In an unprecedented legal action, the small Pacific nation and former U.S. nuclear testing site of the Marshall Islands has filed lawsuits "on behalf of all humanity" at the International Court of Justice against the U.S. and 8 other nations for their "flagrant denial of human justice" by failing to work towards nuclear disarmament.
The nations cited by the Republic of Marshall Islands (RMI) are the United States, Russia, the United Kingdom, France and China — all parties to the Non-Proliferation Treaty, as well as nuclear-armed Israel, India, Pakistan and North Korea — which are not parties to the NPT but which the challenge says are "bound by customary international law."
In addition to the suits filed Thursday in The Hague against the 9 nations, an additional suit specifically calling out the United States was filed in U.S. Federal District Court.
A campaign site launched with the suits to garner support for the action explains that the RMI "knows firsthand the horror and consequences of living in a world with nuclear weapons."
Between 1946 and 1958, the U.S. used the RMI as a testing ground for the equivalent of 1.5 Hiroshima bombs detonated daily during the 12 year-year period. The testing included the detonation of the infamous Castle Bravo, which was 1,000 times larger than the bomb the U.S. dropped on Hiroshima. As journalist and writer Robert Koehler noted:
Not only did we expose many thousands of [Marshall Islanders] to ghastly — often lethal — levels of radiation with 67 nuclear blasts, with glaring evidence that at least some of the exposure was intentional, done for the purpose of studying the effects of radiation on human guinea pigs; not only did we wreck the Marshall Islanders’ way of life and pristine paradise, creating a nation of internal refugees confined to a Western-style slum on the island of Ebeye; not only did we cower, as a nation, from any real responsibility for what our fallout did to these people, settling our genocidal debt to them with $150 million “for all claims, past, present and future”; but also, throughout our dealing with them as nuclear conquistadors, we displayed a racism so profound, so cold-blooded, its exposure must forever shatter the myth of American exceptionalism.
"Our people have suffered the catastrophic and irreparable damage of these weapons, and we vow to fight so that no one else on earth will ever again experience these atrocities," stated Marshall Islands Foreign Minister Tony de Brum. "The continued existence of nuclear weapons and the terrible risk they pose to the world threatens us all."
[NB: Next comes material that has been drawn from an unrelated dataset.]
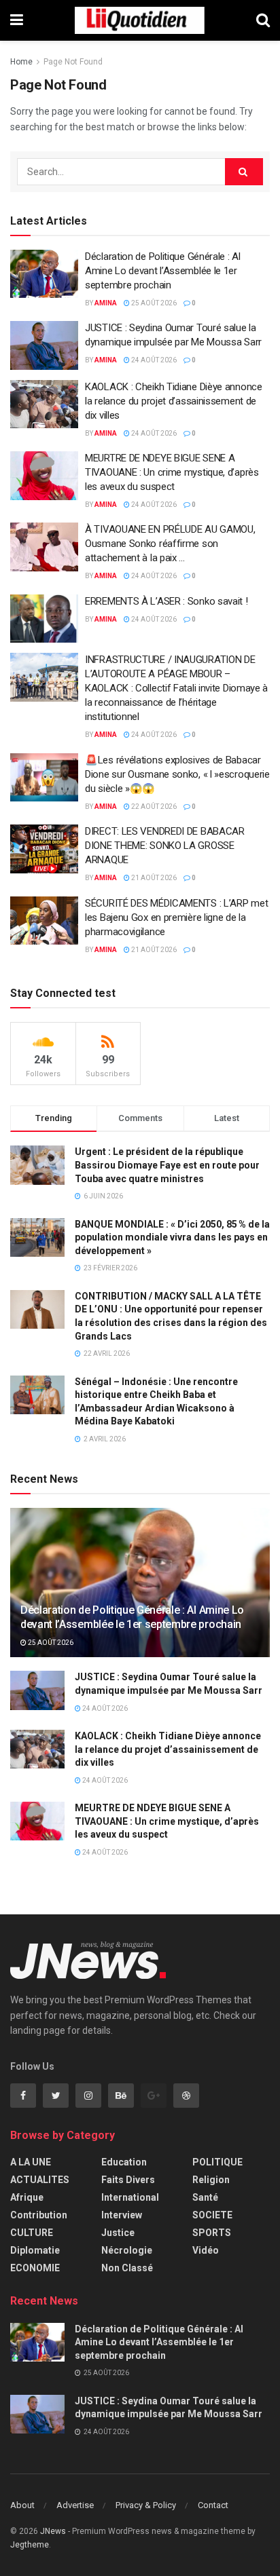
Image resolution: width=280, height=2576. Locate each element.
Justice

To address this global threat, the suits seek no compensation but rather that the courts order the nations to fulfill their disarmament obligations as laid out over four decades ago by the Article VI of the NPT:
Each of the Parties to the Treaty undertakes to pursue negotiations in good faith on effective measures relating to cessation of the nuclear arms race at an early date and to nuclear disarmament, and on a treaty on general and complete disarmament under strict and effective international control.
With the legal challenge, "this small island nation is standing up against 9 of the most powerful countries on the planet," writes David Krieger, President of the Nuclear Age Peace Foundation, a U.S.-based organization supporting the lawsuits, and consultant with the RMI legal team. "It is 'David' against the nuclear 9 'Goliaths.' Its field of nonviolent battle is the courtroom."
"After 46 years with no negotiations in sight, it is time to end this madness," Krieger added in a statement. "The Marshall Islands is saying enough is enough. It is taking a bold and courageous stand on behalf of all humanity."